Third Coast Review - Somewhat Recommended
"...Rutherford and Son, a 1912 play about power and family dynamics in northern England, is distinguished partly because it's written by a female playwright. The production of the Githa Sowerby play by Timeline Theatre portrays an industrial family of the period where only the males are valued. Directed by Mechelle Moe, the feminist play offers insights into a region and an industry (glassmaking) that are probably not familiar to most of us. Unfortunately, despite competent acting and direction, Rutherford and Son is not a compelling theatrical experience."
The Hawk Chicago - Somewhat Recommended
"...There’s just nothing, aside from the play’s history, especially laudable. I left longing for someone to write about Sowerby, who loosely based the play around her family’s life, because her fight for autonomy and her own voice in a male-dominated world seems like the true source of potency."
PicksInSix - Recommended
"...What begins as a conflict between industrial titans to salvage a vestige of their family legacy for economic survival turns sharply into a study of the collapse of family values, the futility of gender and class barriers at the time, and a stark realization that very little could be done to defend the oppressive attitudes toward women at all levels of society except to broker a route for future generations and the hope of change."
Picture This Post - Recommended
"...The cast brings some heart to this heartless home, in this writer's view. Michael Holding as John is a fine contrast to Guinan. Rochelle Therrien as his marginalized wife Mary is a determined woman. Christina Gorman as Rutherford's daughter, compelled to remove her father's shoes at age 35, mingles longing and anger. Jeannie Affelder gives an acerbic performance as Rutherford's spinster sister, then pulsates with maternal outrage as the mother of a sacked worker accused of theft. August Forman as Rutherford's other son, a curate, has confidence to match their conviction. Finally, Matt Bowdren plays Rutherford's longtime employee Martin, both trusted and trusting, with great sympathy."

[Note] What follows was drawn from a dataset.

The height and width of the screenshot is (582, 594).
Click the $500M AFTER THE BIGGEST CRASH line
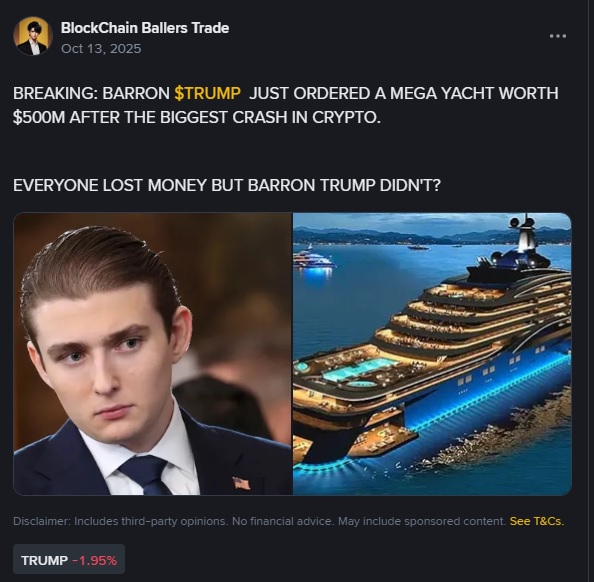(197, 117)

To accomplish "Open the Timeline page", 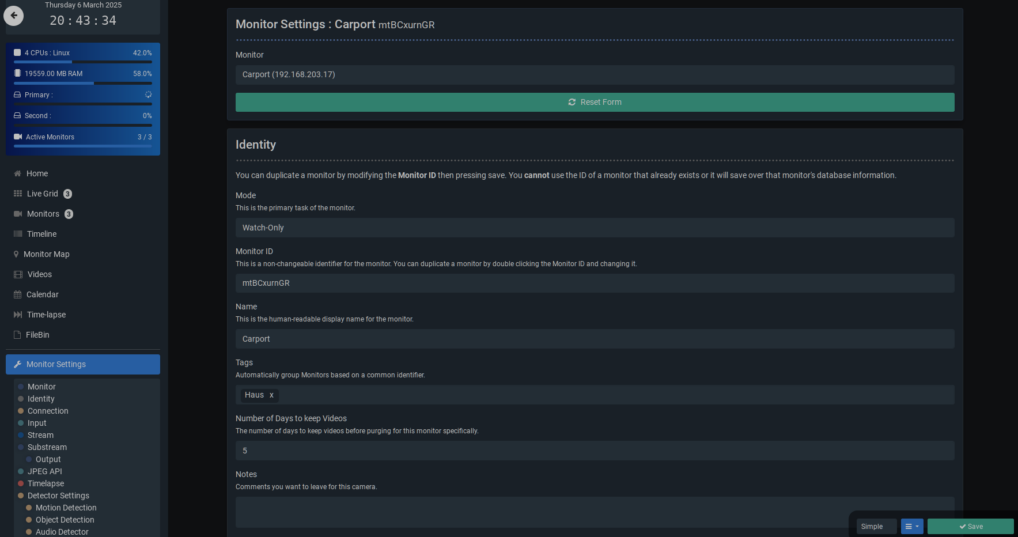I will coord(41,234).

NewCity Chicago - Highly Recommended
"...TimeLine has done the theatergoing public a major service by dusting off this century-old play, which has been performed in North America only a handful of times. "Rutherford and Son" deserves to be remembered, as does its pioneering writer. It is the perfect anti-"Downton Abbey," a bracing Edwardian tonic against the temptation to pine for the good old days. The play asks and answers the key question: good for whom?"